Donald Trump arrives for a rally in Green Bay, Wisconsin, on April 2, 2024. (Photo by Scott Olson/Getty Images)

You wouldn’t know it from reading this newsletter on most days, admittedly, but it’s possible to be too alarmist about Donald Trump.

For instance, despite being every inch a Never Trumper in 2020, I remember watching this ad in the final days of the campaign and bursting out laughing.

It wasn’t the prospect of Trump conniving to cling to power that I found absurd. That was plausible, as the country would soon discover.

What was absurd was that the Constitution speaks with unusual clarity in foreclosing the possibility of a third term. We’ve all read these words at some point: “No person shall be elected to the office of the President more than twice, and no person who has held the office of President, or acted as President, for more than two years of a term to which some other person was elected President shall be elected to the office of the President more than once.”

Clever minds might home in on the words “elected to the office of the President” and reason that Trump could be elected vice president and then ascend to the presidency automatically by having his running mate graciously step aside. But the Constitution is clear on that as well: “No person constitutionally ineligible to the office of President shall be eligible to that of Vice-President of the United States.”

If Trump wins reelection this fall, he can’t be elected a third time in 2028. Simple as that.

Isn’t it?

Two publications normally poles apart in their sensibilities considered the question last week and concluded that it is not, in fact, that simple. The Constitution should be amended to let Trump run for a third term in 2028, Peter Tonguette argued at The American Conservative. Trump is going to try to run for a third term in 2028 regardless, Jonathan Last countered at The Bulwark—and the courts might very well rubber-stamp his attempt to do so.

They’re both wrong. And right.


The possibility of a third Trump term feels live in a way that the possibility of a third Barack Obama term never was, partly because of the bitter experience of 2020 and partly to the freakish adulation that Trump has cultivated among his base.

Obama had his own moony messianic appeal for the left, especially circa 2008, but that was mostly a function of the historic nature of his candidacy and wore off as he got down to the messy business of governing. The messianism around Trump has flowed in reverse, actually intensifying as his career has worn on to the point where the MAGA movement as of 2024 is … no longer a political movement, exactly.

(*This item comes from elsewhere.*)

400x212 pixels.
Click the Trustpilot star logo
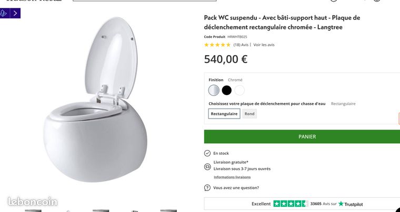click(x=341, y=204)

A post-liberal cult of personality will not lightly be deterred from extending its hold on power by a few lines of written law, any more than it was by the Electoral Count Act on January 6, 2021. So when the prospect of a third term is broached, it naturally rings truer in Trump’s case than it would in Obama’s.

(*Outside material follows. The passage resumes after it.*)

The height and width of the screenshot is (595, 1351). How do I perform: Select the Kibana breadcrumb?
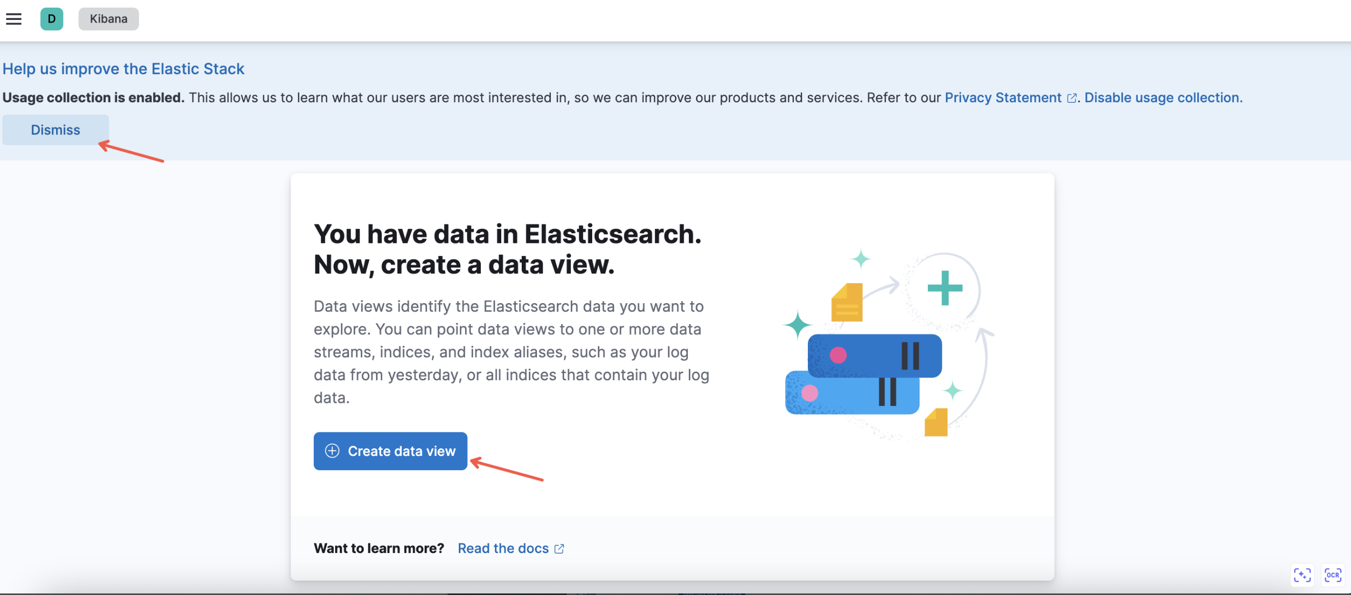pos(109,19)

It also rings truer in Trump’s case because, well, Trump is Trump. And because he’s raised the possibility before.

“We are going to win four more years,” he said at a campaign stop in 2020. “And then after that, we’ll go for another four years because they spied on my campaign. We should get a redo of four years.” He repeated the point a month later, vowing to “negotiate” over a third term “because we’re probably—based on the way we were treated—we are probably entitled to another four after that.”

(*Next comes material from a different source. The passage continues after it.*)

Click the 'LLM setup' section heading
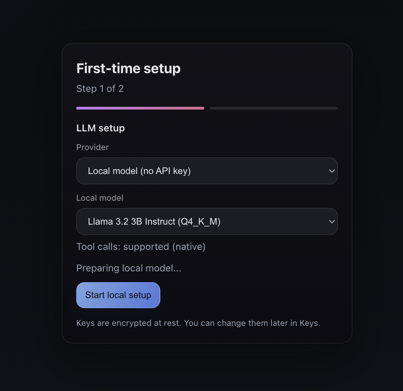Image resolution: width=403 pixels, height=391 pixels. click(100, 128)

He did say “no” during an interview last year when he was asked if he’d seek a third term, but that was in the course of insisting that only a lazy chump like Ron DeSantis would need two full terms as president to fix America. “In six months to a year, many of the problems, almost all of the problems that you and I have just spoken about will be solved,” he crowed about his next administration.

This is the same guy, mind you, who promised in 2016 to eliminate the national debt in eight years and then ran gigantic annual deficits as president even before COVID shut down the economy. His timelines are always subject to revision as circumstances warrant.

So why are Tonguette and Last wrong?

Tonguette is wrong because there’s no chance that the Constitution will be amended to end presidential term limits before 2028. Under Article V, at least 38 states (or three-quarters of an unprecedented constitutional convention) would need to ratify that amendment before it could take effect. There are too many solidly blue states for Trumpists to reach that threshold, realistically.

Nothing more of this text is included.